Added displaying documentation link after models are loaded.
Version of Triton Inference Server embedded in wheel: 2.33.0

0.1.5 (2023-05-12)

Improved pytriton.decorators.group_by_values function
Modified the function to avoid calling the inference callable on each individual sample when grouping by string/bytes input
Added pad_fn argument for easy padding and combining of the inference results
Fixed Triton binaries search
Improved Workspace management (remove workspace on shutdown)
Version of external components used during testing:
Triton Inference Server: 2.29.0
Other component versions depend on the used framework and Triton Inference Server containers versions.
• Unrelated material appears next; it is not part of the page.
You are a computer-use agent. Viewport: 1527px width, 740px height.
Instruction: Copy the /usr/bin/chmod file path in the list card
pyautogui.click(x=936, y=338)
Refer to its support matrix for a detailed summary.

0.1.4 (2023-03-16)

Add validation of the model name passed to Triton bind method.
Add monkey patching of InferenceServerClient.__del__ method to prevent unhandled exceptions.
Version of external components used during testing:
Triton Inference Server: 2.29.0
Other component versions depend on the used framework and Triton Inference Server containers versions. Refer to its support matrix for a detailed summary.

0.1.3 (2023-02-20)

Fixed getting model config in fill_optionals decorator.
Version of external components used during testing:
Triton Inference Server: 2.29.0
Other component versions depend on the used framework and Triton Inference Server containers versions. Refer to its support matrix for a detailed summary.

0.1.2 (2023-02-14)

Fixed wheel build to support installations on operating systems with glibc version 2.31 or higher.
Updated the documentation on custom builds of the package.
Change: TritonContext instance is shared across bound models and contains model_configs dictionary.
Fixed support of binding multiple models that uses methods of the same class.
Version of external components used during testing:
Triton Inference Server: 2.29.0
Other component versions depend on the used framework and Triton Inference Server containers versions. Refer to its support matrix for a detailed summary.

0.1.1 (2023-01-31)

Change: The @first_value decorator has been updated with new features:
Renamed from @first_values to @first_value
Added a strict flag to toggle the checking of equality of values on a single selected input of the request. Default is True
Added a squeeze_single_values flag to toggle the squeezing of single value ND arrays to scalars. Default is True
Fix: @fill_optionals now supports non-batching models
Fix: @first_value fixed to work with optional inputs
Fix: @group_by_values fixed to work with string inputs
Fix: @group_by_values fixed to work per sample-wise
Version of external components used during testing:
Triton Inference Server: 2.29.0
Other component versions depend on the used framework and Triton Inference Server containers versions. Refer to its support matrix for a detailed summary.

0.1.0 (2023-01-12)

Initial release of PyTriton
Version of external components used during testing:
Triton Inference Server: 2.29.0
Other component versions depend on the used framework and Triton Inference Server containers versions. Refer to its support matrix for a detailed summary.